Sa première visite officielle en tant qu’évêque-élu fut d’aller rendre visite à des religieuses dans une infirmerie.
« Je ne réalise pas encore qu’à chaque fois que je me déplace dans le diocèse, ça a un impact. C’est un peu spécial, mais j’écoute mon cœur. Et mon cœur me dit: essaye-le », confie-t-il. « Si j’ai la chance, j’aimerais ça faire du bénévolat à la maison des sans-abris. Les gestes, les signes, c’est important. Ça parle plus que les paroles. Je veux que les gens se sentent respectés dans ce qu’ils sont. Je ne suis pas celui qui a la solution à tout, où tout est décidé d’avance. »
Auprès des pauvres
Quand on lui demande de quel modèle épiscopal il entend s’inspirer, son regard se porte vers l’Amérique latine. Il évoque les noms de Mgr Oscar Romero et de Mgr Enrique Alvear Urrutia, surnommé « l’évêque des pauvres ». Mais il mentionne aussi un prêtre âgé chilien dont il a retenu quelques éléments essentiels.
« Il nous disait lors d’une retraite: ‘quels que soient les appels de l’Église, ou les fonctions que vous occupez dans l’Église, ayez toujours les pieds là où sont les pauvres’. J’ai retenu ça. Le reste de ma vie, j’ai toujours voulu avoir les pieds – et quand tu as les pieds, tu as le cœur aussi d’habitude. Et ça, ça te transforme. Les pauvres t’évangélisent. »
Sa devise épiscopale est d’ailleurs inspirée de cet engagement: « Il m’a envoyé annoncer la Bonne Nouvelle aux pauvres ».
Il convient que la pauvreté de ses années au Chili n’est pas nécessairement la même qu’il rencontrera dans le diocèse de Chicoutimi. Mais il insiste pour avoir un « amour particulier pour ceux qui ne l’ont pas facile dans la vie ». « Je veux être attentif aux signes de l’Esprit. Pas nécessairement une pauvreté matérielle, mais les jeunes qui se sentent seuls dans cette société qu’ils questionnent à leur manière », donne-t-il en guise d’exemple.
Les défis de l’Église de Chicoutimi
Il sait également qu’il arrive dans une Église qui a connu quelques tensions au cours des dernières années. Certaines, comme la sortie musclée de Mgr André Rivest contre la tenue d’une Fête de l’amour dans l’une de ses paroisses, avait causé des frictions au sein du personnel pastoral. René Guay, lui, autoriserait-il une telle Fête?
« Je n’aimerais pas être mis devant un fait accompli, d’avoir à répondre devant le Saint-Siège de situations dont t’es pas partie prenante, t’as pas le goût de donner un bon coup de bâton pastoral et de couper des têtes. Je n’ai pas du tout cette intention-là. Je pense que si on est adulte dans la foi, collaborateur d’un évêque, on pourrait s’assoir ensemble, regarder un projet, en discuter, sonder le terrain, et on vérifie. Mais la décision se prend en Église », établit-il d’abord.

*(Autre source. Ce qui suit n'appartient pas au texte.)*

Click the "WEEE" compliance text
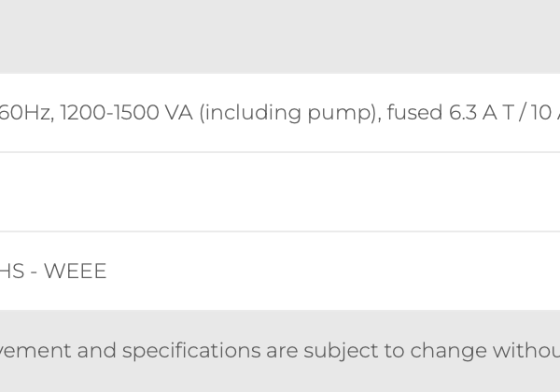coord(75,271)
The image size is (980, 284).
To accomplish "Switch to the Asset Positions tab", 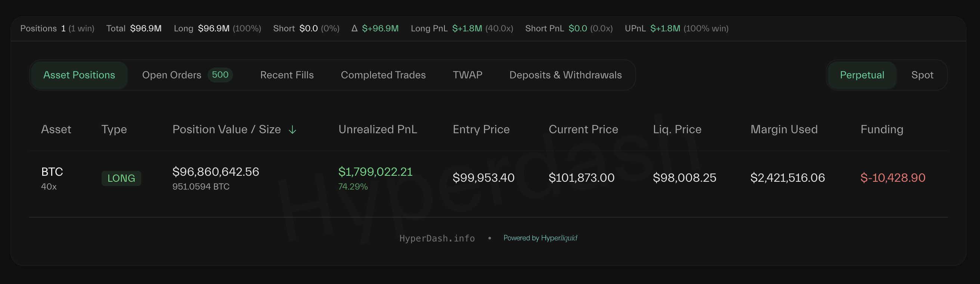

« Comme évêque, c’est sûr que je veux être avec l’Église, l’Église Peuple de Dieu. On peut échanger, discuter, mais on n’est pas obligés d’être d’accord tout le temps. Il y a des projets comme ça… On pourrait dire qu’on n’ira pas dans ce sens-là. Ça pourrait arriver. Mais ce sont toutes des situations extrêmement délicates. » Puis, il s’arrête quelques secondes et ajoute: « Ce que je souhaite vraiment, vraiment, c’est ne pas être évêque seul. Je veux être évêque avec le Peuple de Dieu. Et ensemble, avancer. »
À cet égard, il entend bien poursuivre les efforts en vue du tournant missionnaire entrepris par le diocèse, ce processus qui consiste à le réorganiser en fonction d’une mission d’évangélisation et non seulement en des termes administratifs.
« On peut fermer des églises, mais ne fermons jamais une communauté », dit-il. « Il y a un modèle d’Église qui est en transformation. Il y a un autre modèle d’Église qui est possible. Je ne suis pas inquiet pour l’avenir, mais je n’essaierai pas de remodeler à partir du même modèle que celui qu’on a connu au Québec. »
En revanche, l’évêque-élu a bien connu au Chili le modèle des petites communautés de base centrées sur la Parole de Dieu. Il abordait d’ailleurs ce concept dans sa thèse de doctorat.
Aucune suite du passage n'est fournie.